THE DATA ▸
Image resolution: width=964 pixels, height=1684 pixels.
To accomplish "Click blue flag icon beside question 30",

--

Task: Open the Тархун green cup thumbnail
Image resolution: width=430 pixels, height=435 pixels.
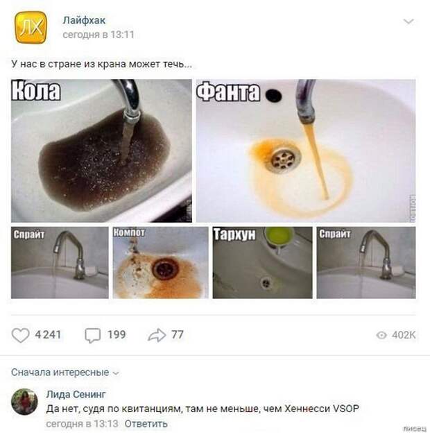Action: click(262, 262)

PROBLEM ▸ Working from the material above, retype exactly the lines from the one with "Image resolution: width=964" through the one with "blue flag icon", both included, and only those lines.

SOLUTION FOR THIS TASK ▸
Image resolution: width=964 pixels, height=1684 pixels.
To accomplish "Click blue flag icon beside question 30",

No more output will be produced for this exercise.